# Titleist forged MB Blades



## Largsgolf1974 (Nov 16, 2009)

had a fitting yesterday at world of golf in Glasgow, tried a few Irons out but the ones that stood out most were Titleists new MB forged, absolutely wonderful to look at (may swap them for the wife in bed!!!) and they were a dream to hit. 

They sit lovely at address and are actually quite forgiving for a blade. Hit a few off centre and the results were still ok. 

Only downside is that if i go to another retailer (local pro) I will need to pay for the upgraded project x 5.5 shafts AND cord grips....a tiny bit cheeky considering the price of the Irons. 

In the end i walked away with fittings for 4-pw in the Irons, new 909 D2 driver,  909 f3 fairway, 909h hybrid, A first class service on the trackman system.

Well done Titleist and well done world of golf!!!


----------



## USER1999 (Nov 16, 2009)

I love Titleist stuff. I wish I was good enough for a set of MBs, but sadly even I can't convince myself I hit them well enough to buy them. Good looking sticks though. I had my ZB irons c/f'ed by Titleist, and they are the best irons I have ever had. Love them to bits. Do it. You know you want to.


----------



## Largsgolf1974 (Nov 16, 2009)

yeah, i have been racking my brain all day with regards to the Mb's or the safe AP2 option....

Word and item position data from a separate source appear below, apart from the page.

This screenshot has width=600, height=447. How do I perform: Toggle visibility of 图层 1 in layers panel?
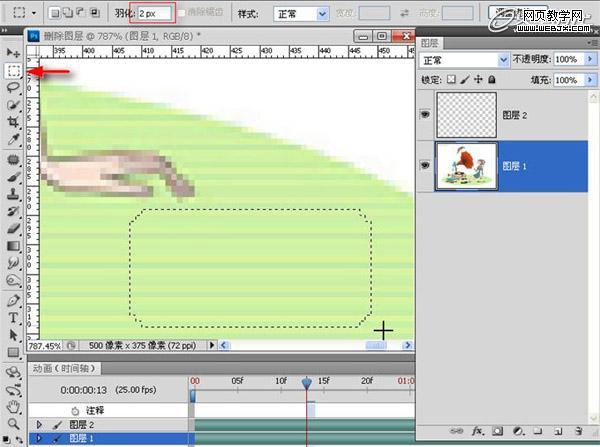pyautogui.click(x=424, y=165)
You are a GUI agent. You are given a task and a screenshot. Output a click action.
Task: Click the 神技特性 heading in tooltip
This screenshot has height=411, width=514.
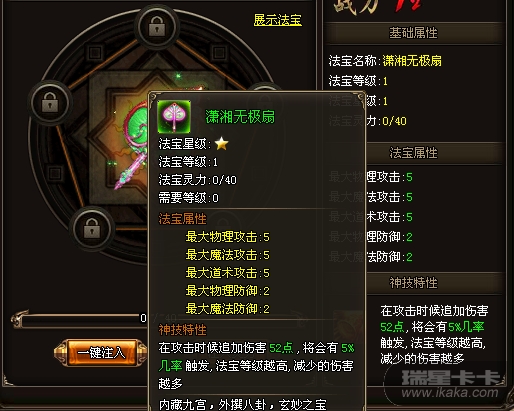click(182, 330)
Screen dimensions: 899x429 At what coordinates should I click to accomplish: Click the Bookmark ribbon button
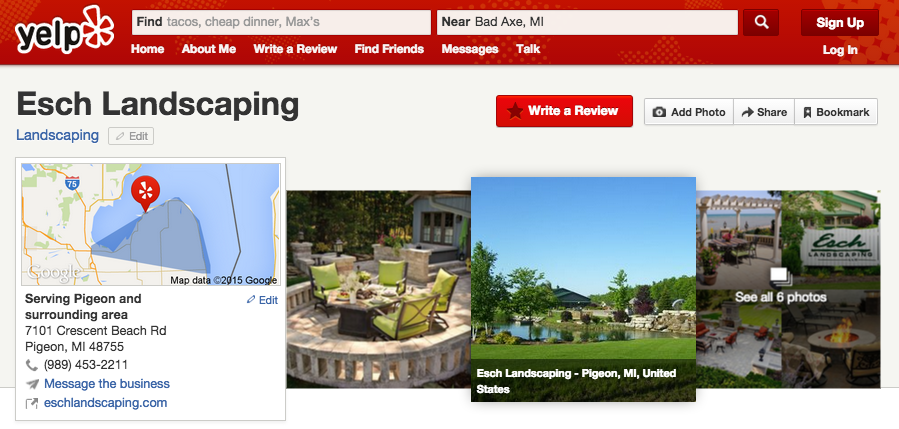[x=836, y=112]
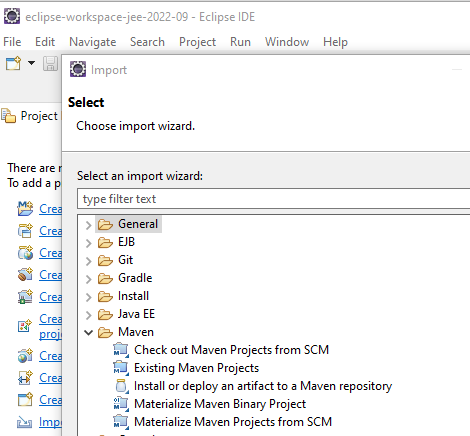This screenshot has height=436, width=470.
Task: Expand the Java EE folder
Action: pos(88,315)

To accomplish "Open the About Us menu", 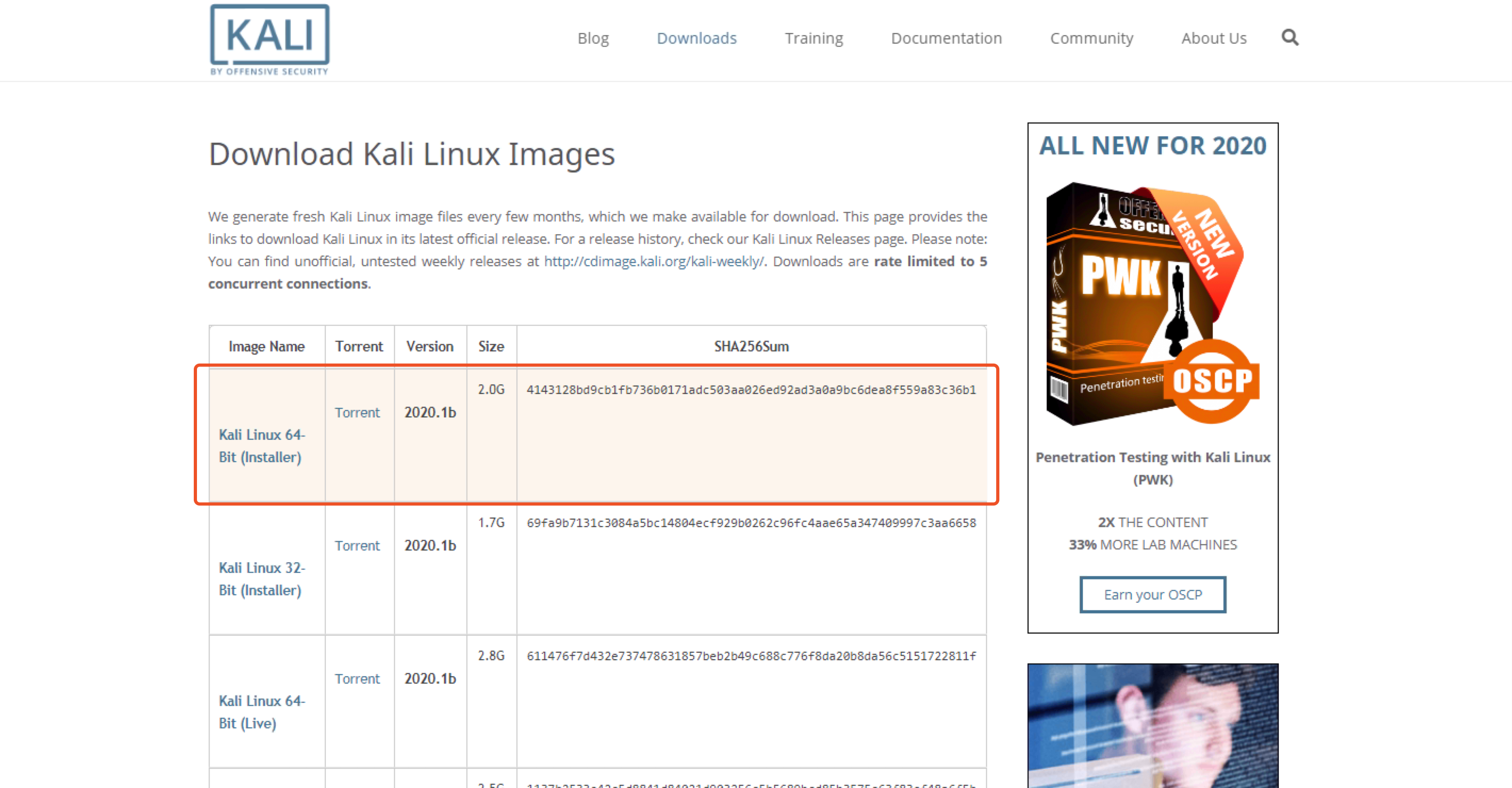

I can confirm murph that i grew a set and ordered the MB's...never used Titleist before and was really impressed to be honest. 

surprised with Taylormade though, i asked them to get me a set of TP MB smoked, R9 driver, R9 3 wood, and 2 Z wedges....they wouldnt give me the set of blades as they said they were stopping selling them....their loss is Titleists gain....


----------



## thecraw (Nov 16, 2009)

I'm sure Andy will do his best for you, hes a good guy.


----------